What should an engineer be thankful for?
The usual seasonal platitudes might include being born into a situation that afforded a shot at an engineering education. One might be grateful for the education itself — but most American folks feel that their education was something they bought, rather than a gift. We might be grateful for the particular care or dedication of a particular professor or manager — gifts in the realm of the undeserved or unearned. Among the most powerful of these gifts is to have a true mentor.
We learn from many along the way: managers, colleagues, teachers and parents. They all deserve a special place in making us wha we are. Some of us have coaches, and we of course have learned at their table. But coaches live near the slippery slope of professionals just doing their job, and the ulterior motive of supporting their families can give us pause (sometimes undeserved) about their idealism. Mentors are a bit different because in spite of having the same kind of long term commitment to us as a coach, their role as mentor is usually incidental to some other role in our life constellation. That other role can of course be that of manager or teacher or advisor. We don’t remember all managers, or all teachers, as mentors. We remember our mentors as mentors, much as we think of our parents as parents — the parallels between the two run strong.
There is something spiritual about the relationship between mentor and mentee. A mentor is a teacher, and we explicitly lift up that a caring kind of teaching is going on in that relationship. The dictionary suggests that experience and trust are key to mentoring.
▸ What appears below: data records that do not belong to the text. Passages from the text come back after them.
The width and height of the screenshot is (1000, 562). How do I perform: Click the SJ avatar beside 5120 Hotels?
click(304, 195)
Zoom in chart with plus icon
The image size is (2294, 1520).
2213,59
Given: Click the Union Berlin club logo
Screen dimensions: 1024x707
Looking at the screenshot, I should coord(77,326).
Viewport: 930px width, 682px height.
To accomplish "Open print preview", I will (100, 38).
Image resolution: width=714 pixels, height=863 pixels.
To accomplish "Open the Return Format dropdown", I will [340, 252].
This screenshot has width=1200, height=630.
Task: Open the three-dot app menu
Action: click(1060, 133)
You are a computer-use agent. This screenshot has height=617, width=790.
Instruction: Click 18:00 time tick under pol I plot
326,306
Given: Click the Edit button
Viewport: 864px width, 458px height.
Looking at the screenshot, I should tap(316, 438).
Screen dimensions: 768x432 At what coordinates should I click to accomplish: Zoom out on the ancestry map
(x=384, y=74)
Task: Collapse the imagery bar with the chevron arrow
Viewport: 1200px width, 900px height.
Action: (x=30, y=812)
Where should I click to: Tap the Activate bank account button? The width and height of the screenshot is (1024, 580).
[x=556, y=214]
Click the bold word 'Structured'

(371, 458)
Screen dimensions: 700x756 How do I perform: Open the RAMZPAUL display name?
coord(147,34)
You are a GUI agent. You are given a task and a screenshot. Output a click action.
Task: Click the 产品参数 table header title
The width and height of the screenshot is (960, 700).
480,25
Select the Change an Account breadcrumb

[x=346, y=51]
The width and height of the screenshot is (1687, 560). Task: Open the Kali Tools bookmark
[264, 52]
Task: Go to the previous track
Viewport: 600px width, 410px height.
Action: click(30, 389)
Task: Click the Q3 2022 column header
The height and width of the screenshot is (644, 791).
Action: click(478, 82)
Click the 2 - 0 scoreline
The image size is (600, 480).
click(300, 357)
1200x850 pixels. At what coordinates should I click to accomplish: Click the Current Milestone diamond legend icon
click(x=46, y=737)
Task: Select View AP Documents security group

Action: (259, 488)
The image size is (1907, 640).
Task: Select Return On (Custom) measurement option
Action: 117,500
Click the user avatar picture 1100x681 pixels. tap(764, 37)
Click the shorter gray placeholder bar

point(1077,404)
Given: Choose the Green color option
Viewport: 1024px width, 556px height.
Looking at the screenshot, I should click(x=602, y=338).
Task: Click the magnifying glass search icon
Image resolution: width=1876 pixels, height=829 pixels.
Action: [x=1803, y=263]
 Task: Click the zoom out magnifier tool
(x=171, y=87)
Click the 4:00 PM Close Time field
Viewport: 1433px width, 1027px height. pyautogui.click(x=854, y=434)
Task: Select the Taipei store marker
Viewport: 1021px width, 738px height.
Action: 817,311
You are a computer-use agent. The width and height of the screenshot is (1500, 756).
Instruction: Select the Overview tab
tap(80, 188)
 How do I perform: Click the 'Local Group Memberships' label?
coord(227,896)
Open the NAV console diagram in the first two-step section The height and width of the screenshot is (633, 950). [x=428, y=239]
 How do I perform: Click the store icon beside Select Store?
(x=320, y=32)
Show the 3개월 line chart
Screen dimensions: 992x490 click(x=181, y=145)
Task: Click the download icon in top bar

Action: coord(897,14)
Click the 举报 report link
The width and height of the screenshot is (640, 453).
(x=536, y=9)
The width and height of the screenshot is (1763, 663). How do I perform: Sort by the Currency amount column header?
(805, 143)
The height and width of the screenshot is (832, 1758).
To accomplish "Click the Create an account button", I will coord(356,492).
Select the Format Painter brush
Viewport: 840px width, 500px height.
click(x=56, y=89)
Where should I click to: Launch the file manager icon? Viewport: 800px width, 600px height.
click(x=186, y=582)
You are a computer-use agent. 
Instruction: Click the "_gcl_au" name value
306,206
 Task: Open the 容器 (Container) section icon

I was assigned a mentor during my early days at Bell Labs. He had all the wisdom of two more years of service than I did. He maybe invested 20 or 30 hours in mentoring me over the first year (2000 hours) of my job — if one can call such a level of investment mentoring. I’m sure he cared about my success, but I can’t say that he was invested in it. Which is mentoring?
One of my most profound mentors was Jerry Weinberg, who epitomizes many of the best qualities of good mentors. He was able to develop empathy with my situation and yet maintain a degree of objectivity. He could tell me I was full of crap when he thought so. And, most of all, we connected with each other because we wanted to — not because of any obvious “professional” motive such as was at play with my Bell Labs mentor. Sure, we both benefited from the good feelings about the relationship and for the prospects of how it would help one (or both) or us improve our judgment and the other (or both) have increased influence. What made it powerful is that it was Two, focused on One. The One was me. For Jerry to invest the time in that relationship without expectation of return was a great gift.
Larry Constantine was another — sharing painful lessons and powerful metaphors from his career. The sharing was deep, and personal. My old technical manage Neil Haller got me interested in running, and we had many mentorly chats while pounding the pavement during the lunch hour.
I in turn have tried to give back — through spiritual, long-term investments in people. Similar to the Danish concept of friend which is usually limited to two or three in number, and which tend to last decades, my concept of mentoring is concentrated and focused. How about yours?